» **TASK TO CARRY OUT**
Copy exactly the lines of the data below that run from the line holding "Identify the click" through the line holding "[Вставка спойлера] (577, 1921)", both ends included.
[INFORMATION SHOWN Boundary: Start]
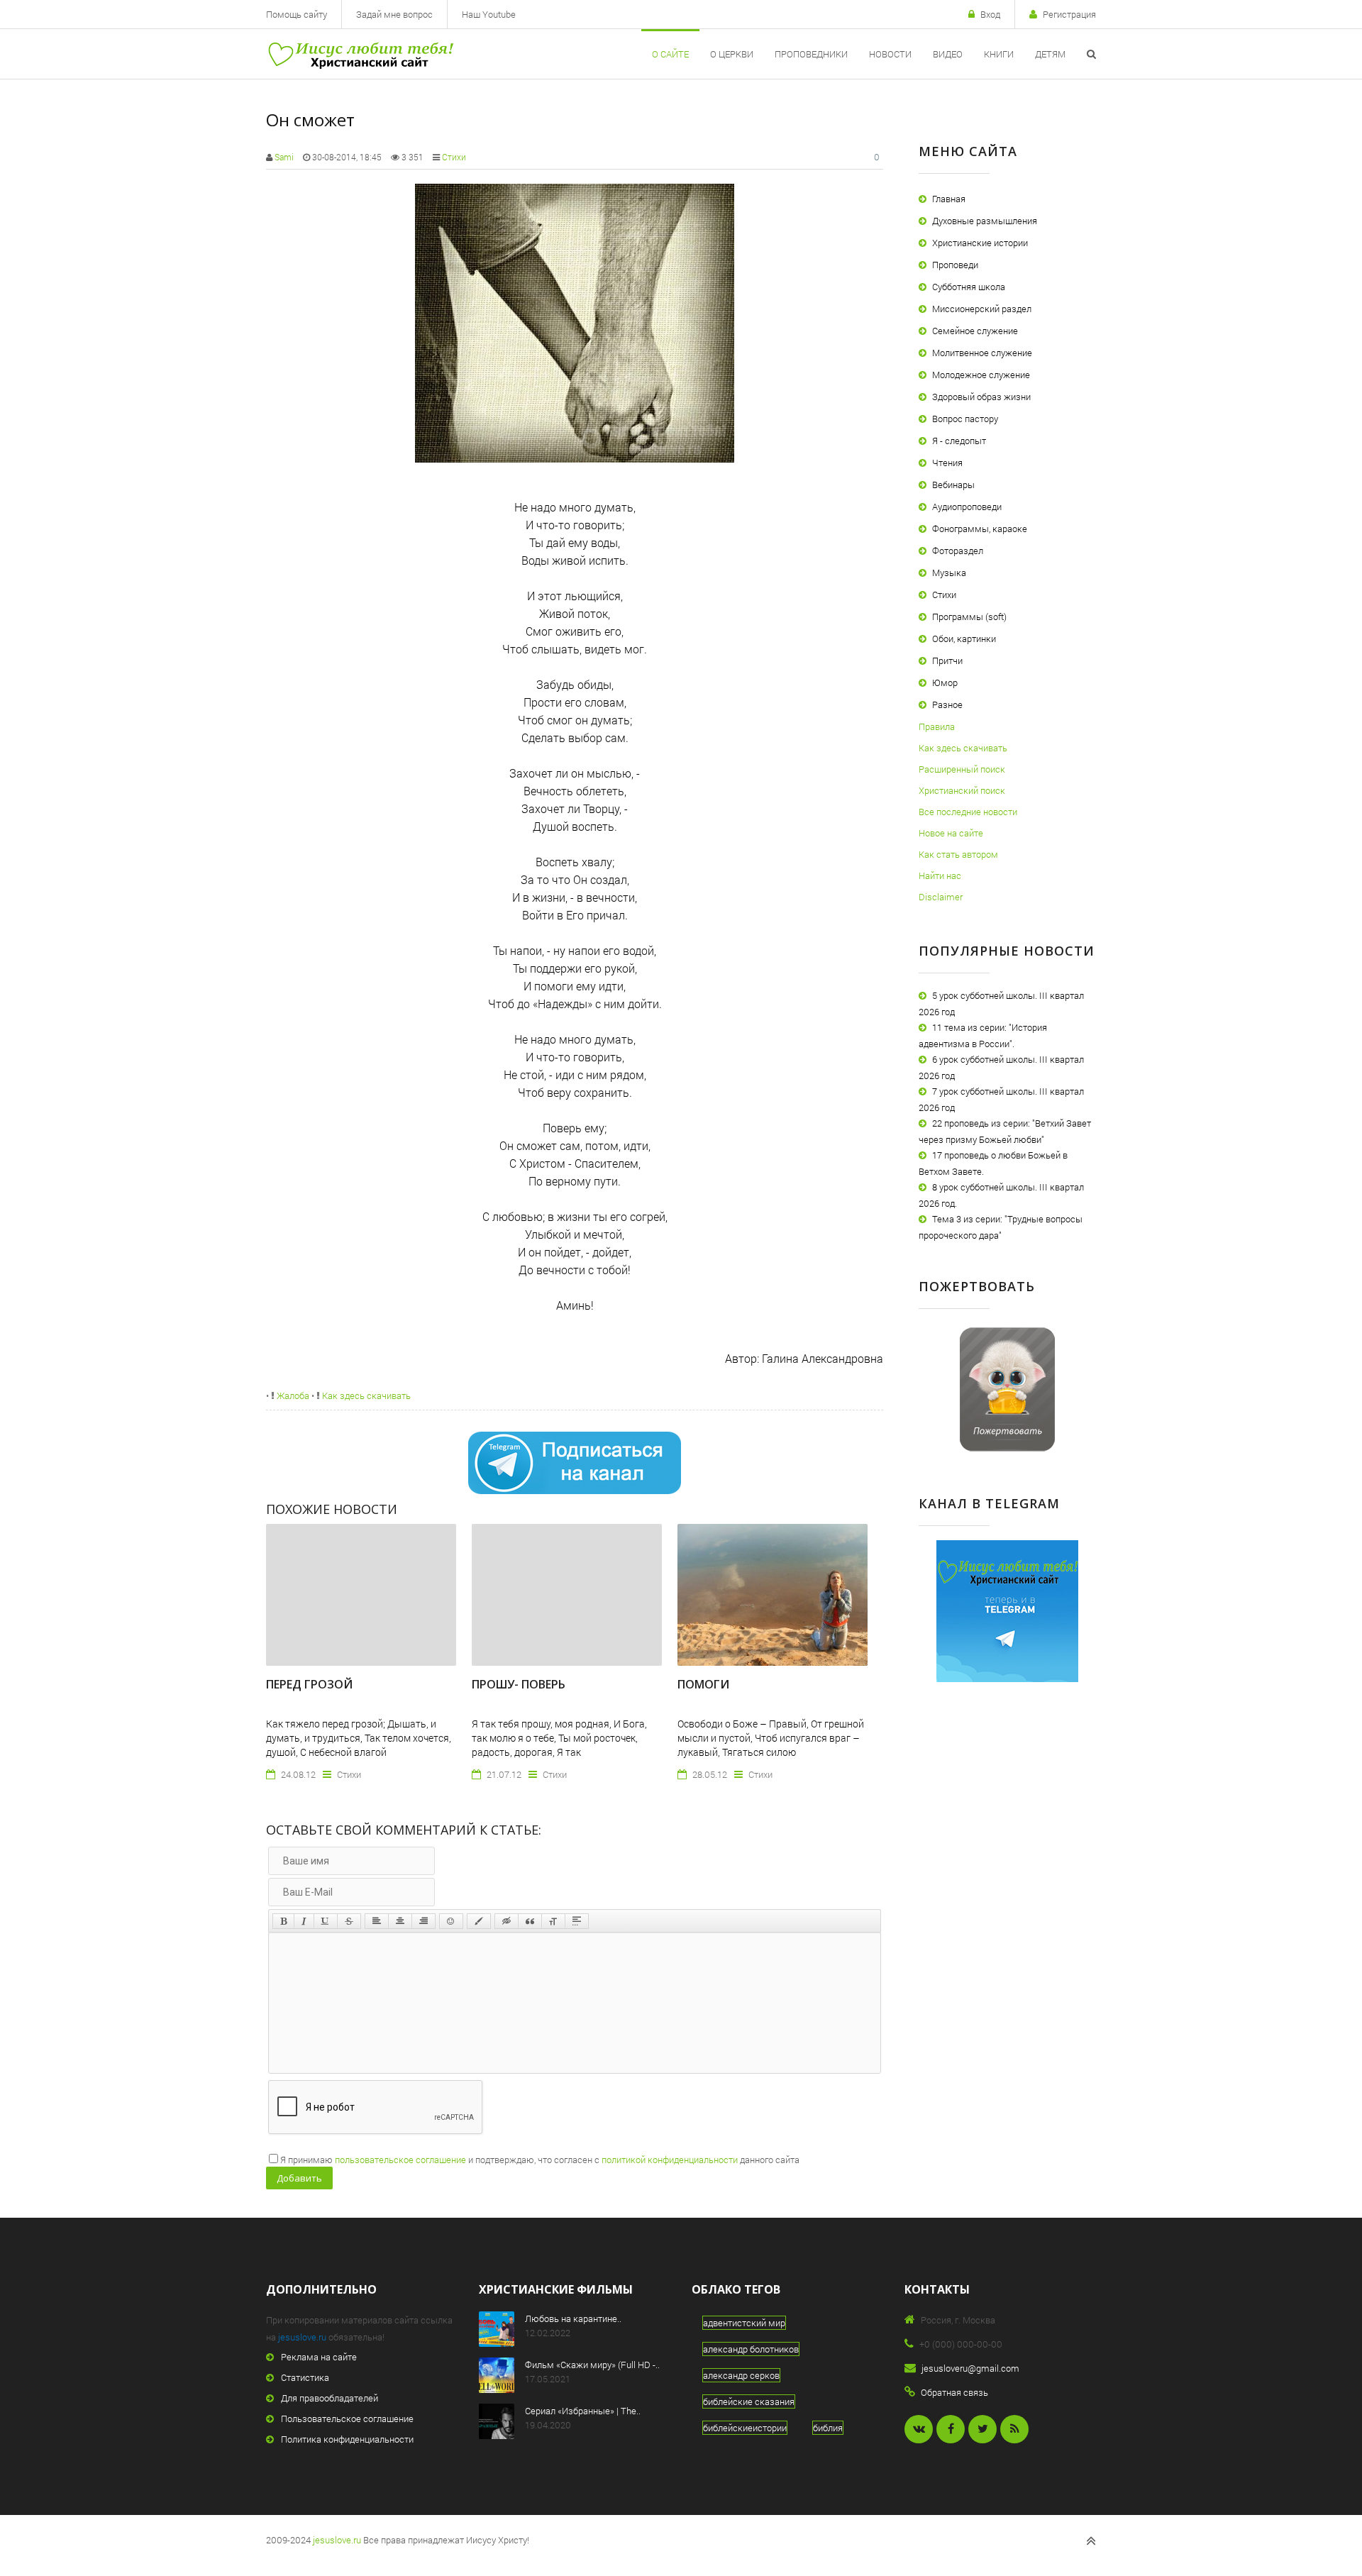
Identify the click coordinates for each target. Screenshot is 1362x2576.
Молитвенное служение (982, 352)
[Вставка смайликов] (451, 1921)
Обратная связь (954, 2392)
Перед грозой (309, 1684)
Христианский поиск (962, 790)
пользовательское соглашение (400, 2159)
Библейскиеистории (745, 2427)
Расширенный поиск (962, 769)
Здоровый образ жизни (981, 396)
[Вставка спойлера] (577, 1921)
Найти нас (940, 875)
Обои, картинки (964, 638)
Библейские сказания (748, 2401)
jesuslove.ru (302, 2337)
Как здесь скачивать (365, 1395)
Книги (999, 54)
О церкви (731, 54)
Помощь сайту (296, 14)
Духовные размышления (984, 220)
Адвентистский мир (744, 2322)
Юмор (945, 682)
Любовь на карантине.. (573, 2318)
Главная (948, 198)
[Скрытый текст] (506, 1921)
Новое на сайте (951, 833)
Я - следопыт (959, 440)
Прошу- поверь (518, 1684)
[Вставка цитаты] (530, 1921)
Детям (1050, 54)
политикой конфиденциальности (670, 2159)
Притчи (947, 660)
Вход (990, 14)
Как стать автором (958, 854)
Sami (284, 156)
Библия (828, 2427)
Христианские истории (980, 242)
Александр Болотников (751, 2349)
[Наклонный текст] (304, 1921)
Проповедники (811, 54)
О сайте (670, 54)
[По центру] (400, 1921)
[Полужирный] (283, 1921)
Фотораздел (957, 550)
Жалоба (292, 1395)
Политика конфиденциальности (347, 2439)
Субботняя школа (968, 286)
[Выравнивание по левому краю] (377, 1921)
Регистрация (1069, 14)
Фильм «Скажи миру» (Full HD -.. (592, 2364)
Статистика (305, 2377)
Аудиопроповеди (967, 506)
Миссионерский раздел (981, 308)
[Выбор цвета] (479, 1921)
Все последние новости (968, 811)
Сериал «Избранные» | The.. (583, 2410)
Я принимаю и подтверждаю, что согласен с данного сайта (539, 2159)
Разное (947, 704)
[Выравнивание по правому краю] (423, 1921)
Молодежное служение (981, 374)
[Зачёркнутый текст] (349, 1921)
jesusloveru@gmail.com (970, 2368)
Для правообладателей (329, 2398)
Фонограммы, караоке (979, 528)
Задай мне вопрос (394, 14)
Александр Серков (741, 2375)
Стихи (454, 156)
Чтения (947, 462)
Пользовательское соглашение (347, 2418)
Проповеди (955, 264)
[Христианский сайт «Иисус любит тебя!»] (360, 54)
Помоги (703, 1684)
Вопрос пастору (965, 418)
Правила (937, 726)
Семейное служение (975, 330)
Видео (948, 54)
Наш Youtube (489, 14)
[INFORMATION SHOWN Boundary: End]
[INFORMATION SHOWN Boundary: Start]
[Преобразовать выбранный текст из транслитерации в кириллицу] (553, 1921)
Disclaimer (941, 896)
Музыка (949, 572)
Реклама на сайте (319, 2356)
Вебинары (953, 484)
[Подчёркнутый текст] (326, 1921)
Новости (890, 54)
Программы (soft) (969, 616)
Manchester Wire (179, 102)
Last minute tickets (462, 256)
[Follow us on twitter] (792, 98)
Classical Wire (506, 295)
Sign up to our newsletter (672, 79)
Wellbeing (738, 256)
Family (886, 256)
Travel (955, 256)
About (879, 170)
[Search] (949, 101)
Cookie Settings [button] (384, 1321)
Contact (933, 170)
[INFORMATION SHOWN Boundary: End]
[INFORMATION SHOWN Boundary: Start]
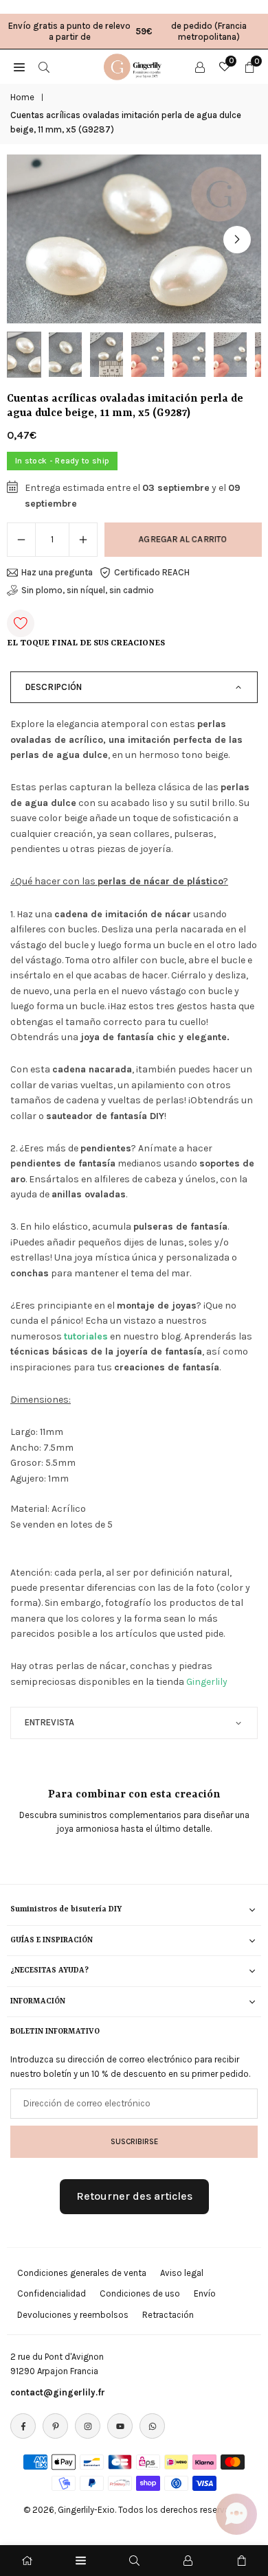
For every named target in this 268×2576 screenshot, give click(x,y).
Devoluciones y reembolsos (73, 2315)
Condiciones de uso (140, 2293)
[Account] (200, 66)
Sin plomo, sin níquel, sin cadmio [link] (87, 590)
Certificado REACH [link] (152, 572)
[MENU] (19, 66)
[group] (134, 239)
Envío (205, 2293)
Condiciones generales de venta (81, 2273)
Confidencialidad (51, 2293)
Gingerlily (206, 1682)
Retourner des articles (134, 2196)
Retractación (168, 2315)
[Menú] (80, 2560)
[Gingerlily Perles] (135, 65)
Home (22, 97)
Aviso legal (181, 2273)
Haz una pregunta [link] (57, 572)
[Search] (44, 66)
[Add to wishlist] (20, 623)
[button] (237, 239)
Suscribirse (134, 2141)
[INFORMATION SHOWN Boundary: End]
» **RESULT OF THE EXERCISE**
Identify the click coordinates for each target. Screenshot is 1362x2576.
Молитвенное служение (982, 352)
[Вставка смайликов] (451, 1921)
Обратная связь (954, 2392)
Перед грозой (309, 1684)
Христианский поиск (962, 790)
пользовательское соглашение (400, 2159)
Библейскиеистории (745, 2427)
Расширенный поиск (962, 769)
Здоровый образ жизни (981, 396)
[Вставка спойлера] (577, 1921)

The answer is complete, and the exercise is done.